Хорошо запомнилось, что неизменным атрибутом этих сеансов записи были вовсе не пульт для микширования или микрофоны, а принадлежащие Фредди щётка для волос и расчёска. Они превратились в неотъемлемую часть режиссёрского пульта. Фотографы в то время то и дело вбегали в студию и выбегали из неё, стараясь запечатлеть знаменитость для будущих поколений. Проблемы сфотографироваться в те дни не было.
Записанный нами вариант песни «The Man From Manhattan» завершается звоном колокольчика, на чём настоял Фредди, хотя, на мой взгляд, это было не так важно. Я был поражён непреклонной решимостью Фредди включить в запись звучание колокольчика, ведь даже в те годы плата за студийное время была высокой, она составляла 660 фунтов в час. Играть на колокольчике поручили Бэрри де Сузе, и тот с охотой взялся за дело. Однако, чтобы добиться объёмного звучания, чего так хотел Фредди, оказалось необходимым вращение колокольчика во время игры на нём. К удовольствию Фредди, Бэрри де Суза в итоге справился с поставленной задачей. На всё это ушёл целый час, к концу которого мы тем не менее так и не смогли завершить запись, ибо Фредди обнаружил, что настрой колокольчика был неверным. Началась паника! Фредди бросился к своему любимому фортепьяно, чтобы точно определить, на какую тональность должен быть настроен колокольчик. Выяснилось, что правильной нотой была «ре», но, к нашему ужасу, такой колокольчик в студии не нашёлся. Кого-то немедленно направили на поиски в музыкальные салоны Лондона. Именно в тот день я уяснил для себя истинный смысл слова «посыльный», когда тот вернулся через шесть или семь часов и нам пришлось платить дополнительно свыше 6400 фунтов за студийное время. Тут вдруг все поняли, что, ожидая новый колокольчик, лишились последних сил, и тогда Фредди в свойственной ему экстравагантной манере, не обращая особого внимания на резко выросшие расходы из-за одной единственной ноты, распорядился покинуть студию и отправиться на обед в его любимый индийский ресторанчик. Подобный ритуал тоже стал значимой частью сеансов записи, проводимых Фредди. Такова была «цена» единственного колокольчика, взятого напрокат, а лично я усвоил весьма полезный урок: совершенство в искусстве звукозаписи требует больших денег.

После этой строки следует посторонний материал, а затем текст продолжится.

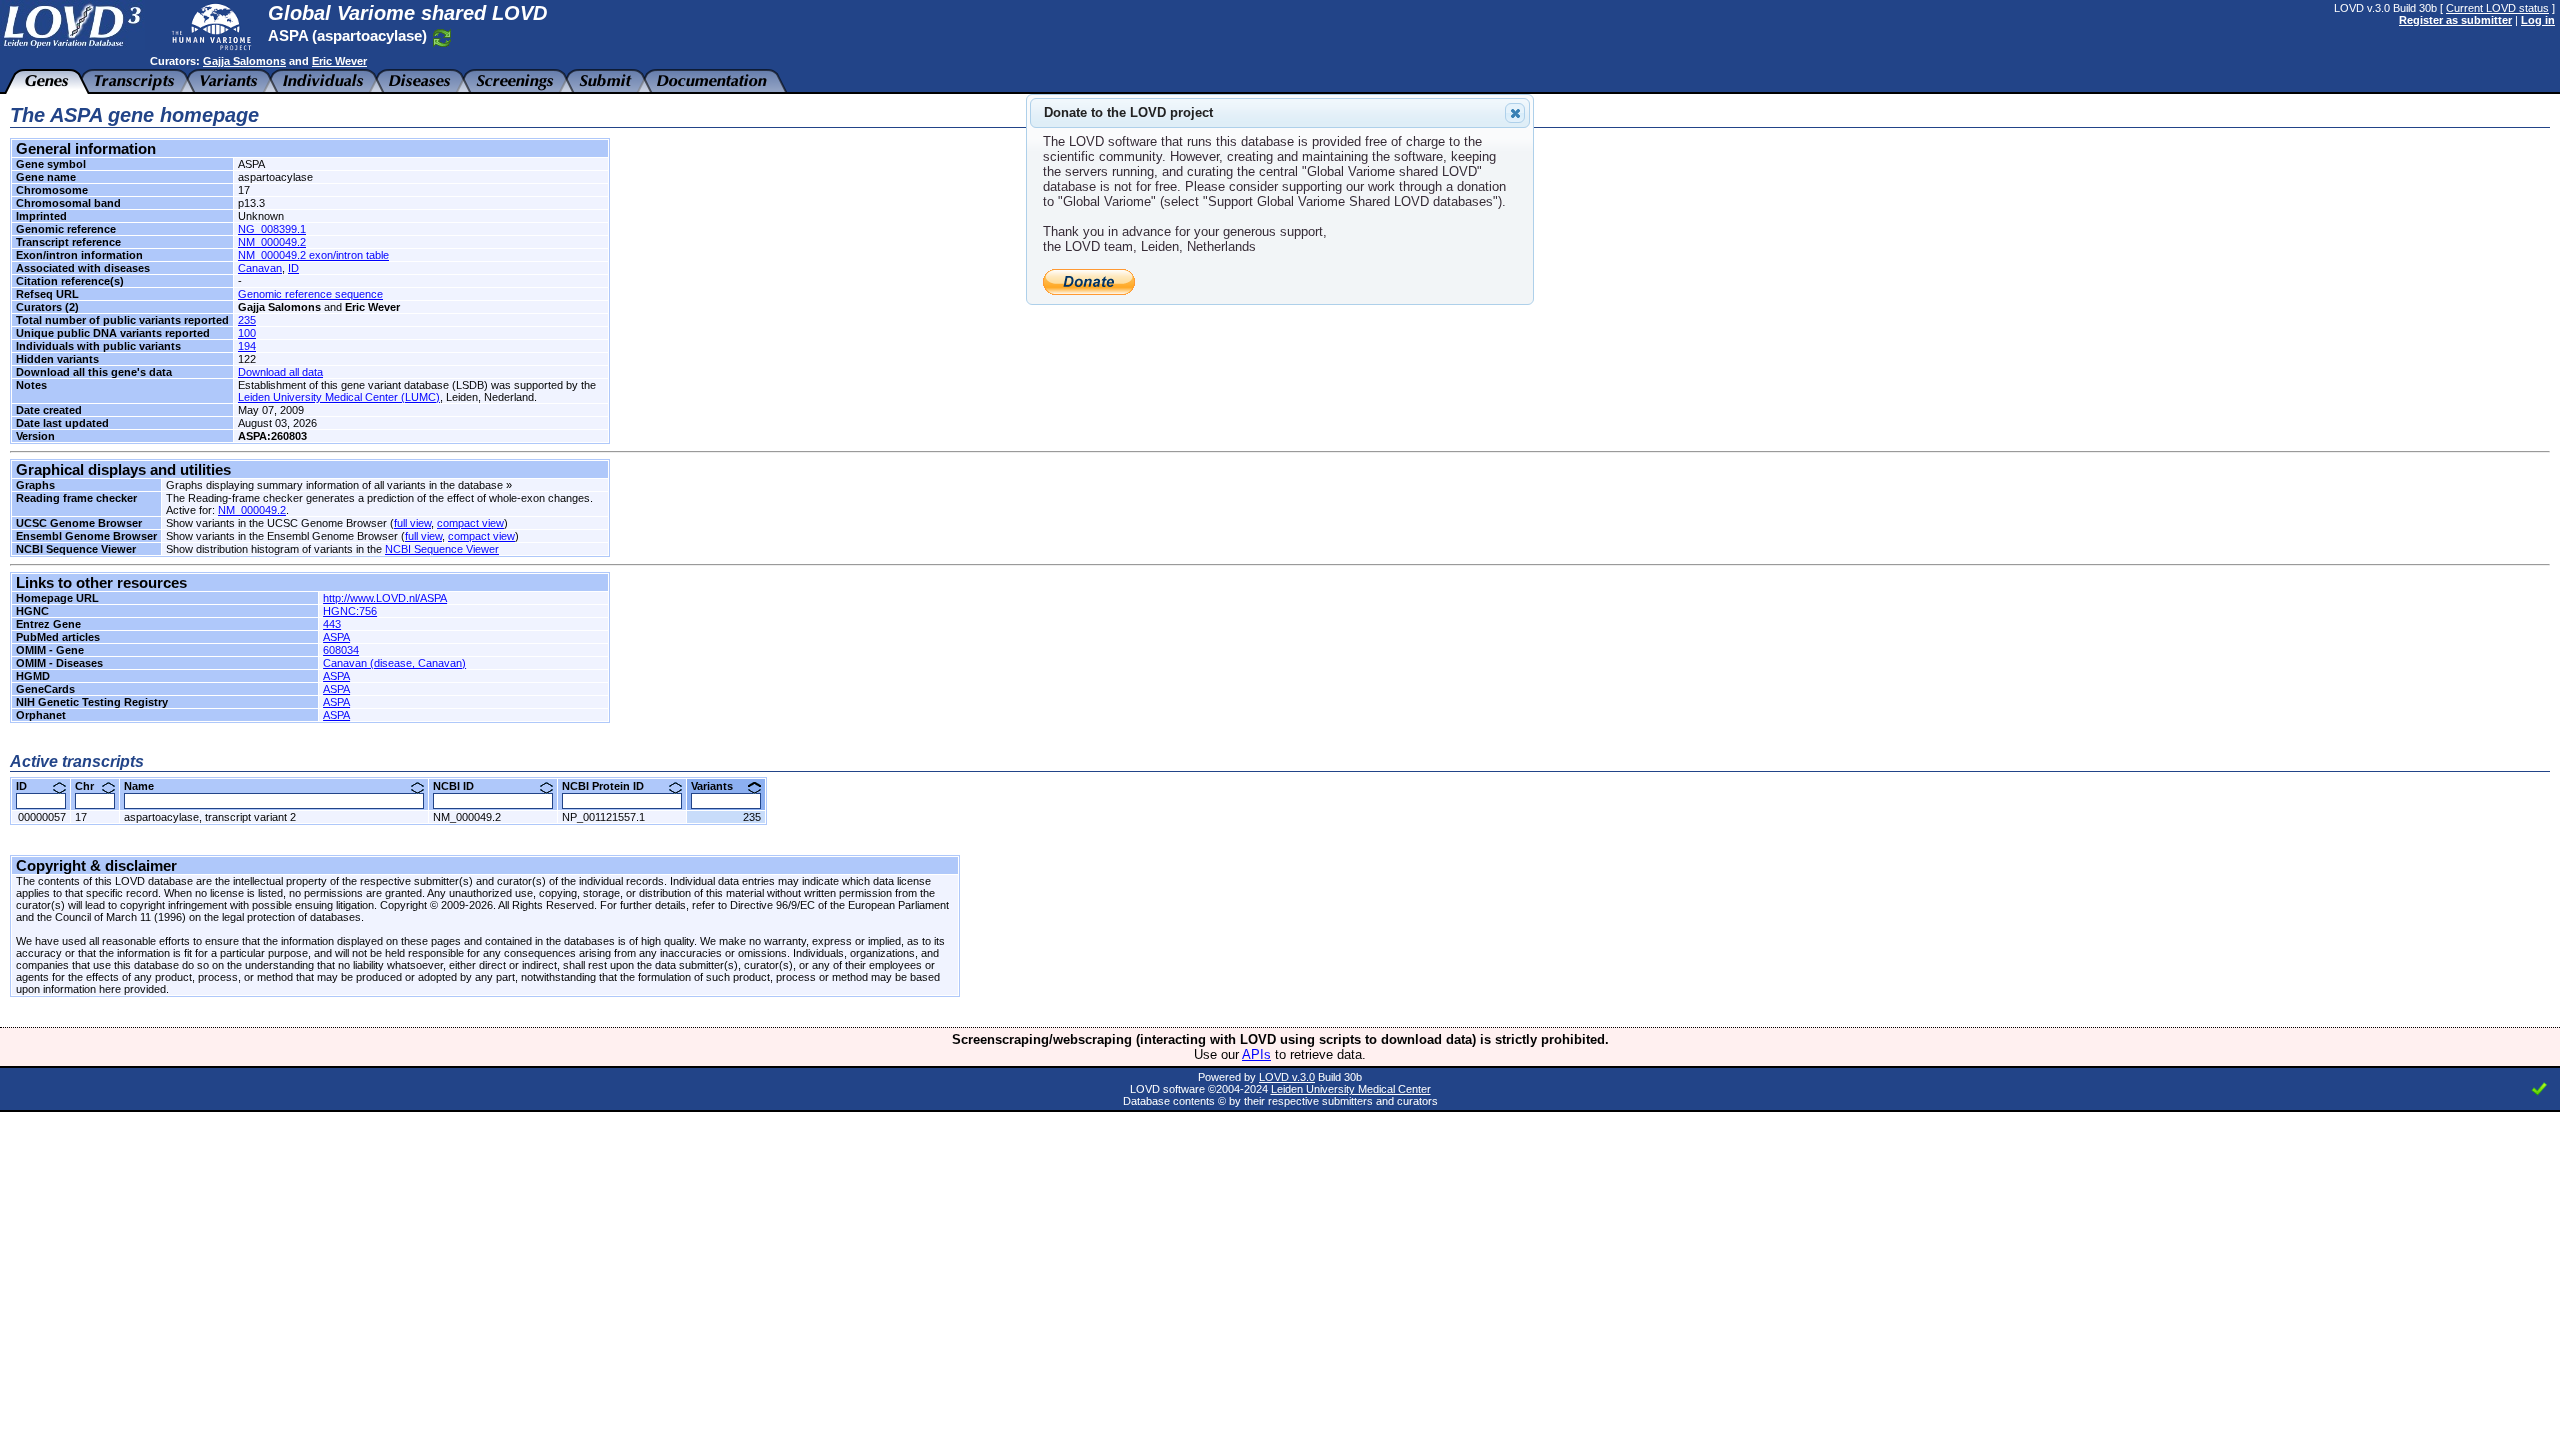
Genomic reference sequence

Фредди превращал работу в некое развлечение. Он чувствовал себя примадонной, это было неотъемлемой частью его личности, что позволяло ему соответствующим образом вести себя в студии, а главное, добиваться именно того, чего он хотел. Помню, тогда было много смеха и ощущение полной фривольности, а в крови адреналин достигал критического уровня. Фредди говорил мне: «Если эта вещь не станет хитом, дорогуша, ты должен предъявить иск «Warner Brothers».

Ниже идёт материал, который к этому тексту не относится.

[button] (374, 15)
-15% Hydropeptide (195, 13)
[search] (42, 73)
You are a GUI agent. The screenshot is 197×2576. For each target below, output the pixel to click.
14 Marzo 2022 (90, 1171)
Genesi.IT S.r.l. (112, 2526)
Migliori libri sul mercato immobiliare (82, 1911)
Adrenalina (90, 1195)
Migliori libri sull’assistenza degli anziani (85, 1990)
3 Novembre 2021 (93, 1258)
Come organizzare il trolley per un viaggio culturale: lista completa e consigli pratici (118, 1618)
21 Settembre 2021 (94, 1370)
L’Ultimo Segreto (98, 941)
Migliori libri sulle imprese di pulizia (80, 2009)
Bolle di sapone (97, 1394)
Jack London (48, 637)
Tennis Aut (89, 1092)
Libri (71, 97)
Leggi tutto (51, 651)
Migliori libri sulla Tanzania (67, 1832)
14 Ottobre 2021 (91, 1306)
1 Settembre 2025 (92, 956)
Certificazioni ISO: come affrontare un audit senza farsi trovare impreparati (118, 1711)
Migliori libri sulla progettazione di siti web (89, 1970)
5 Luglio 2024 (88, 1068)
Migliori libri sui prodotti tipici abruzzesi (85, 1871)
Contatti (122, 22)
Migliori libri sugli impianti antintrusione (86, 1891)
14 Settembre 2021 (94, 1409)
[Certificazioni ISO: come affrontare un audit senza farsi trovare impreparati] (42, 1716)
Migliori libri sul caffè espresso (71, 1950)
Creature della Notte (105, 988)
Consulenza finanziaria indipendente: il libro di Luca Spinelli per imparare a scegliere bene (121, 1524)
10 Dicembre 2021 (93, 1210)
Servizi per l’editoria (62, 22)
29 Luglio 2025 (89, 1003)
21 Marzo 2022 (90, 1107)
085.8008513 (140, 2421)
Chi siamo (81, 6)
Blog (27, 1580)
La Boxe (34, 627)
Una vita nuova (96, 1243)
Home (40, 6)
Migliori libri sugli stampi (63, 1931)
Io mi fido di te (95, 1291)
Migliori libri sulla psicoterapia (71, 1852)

Я знаю, он действительно переживал за те длившиеся неделю сеансы записи и при том был вполне удовлетворён тем, что на этот раз не выступал в роли главного действующего лица. Всякие там ненужные романтические чары им полностью исключались: он хотел хорошо выполнить свою работу. Хотя я с ним никогда не чувствовал себя спокойно, я понимал, что он отдаёт должное моему собственному стилю самовыражения и делает всё возможное, чтобы не навязывать мне свой личный вкус. Несмотря на то, что Фредди был на вершине славы, мне кажется, и он приобрел кое-что для себя из опыта нашей совместной работы.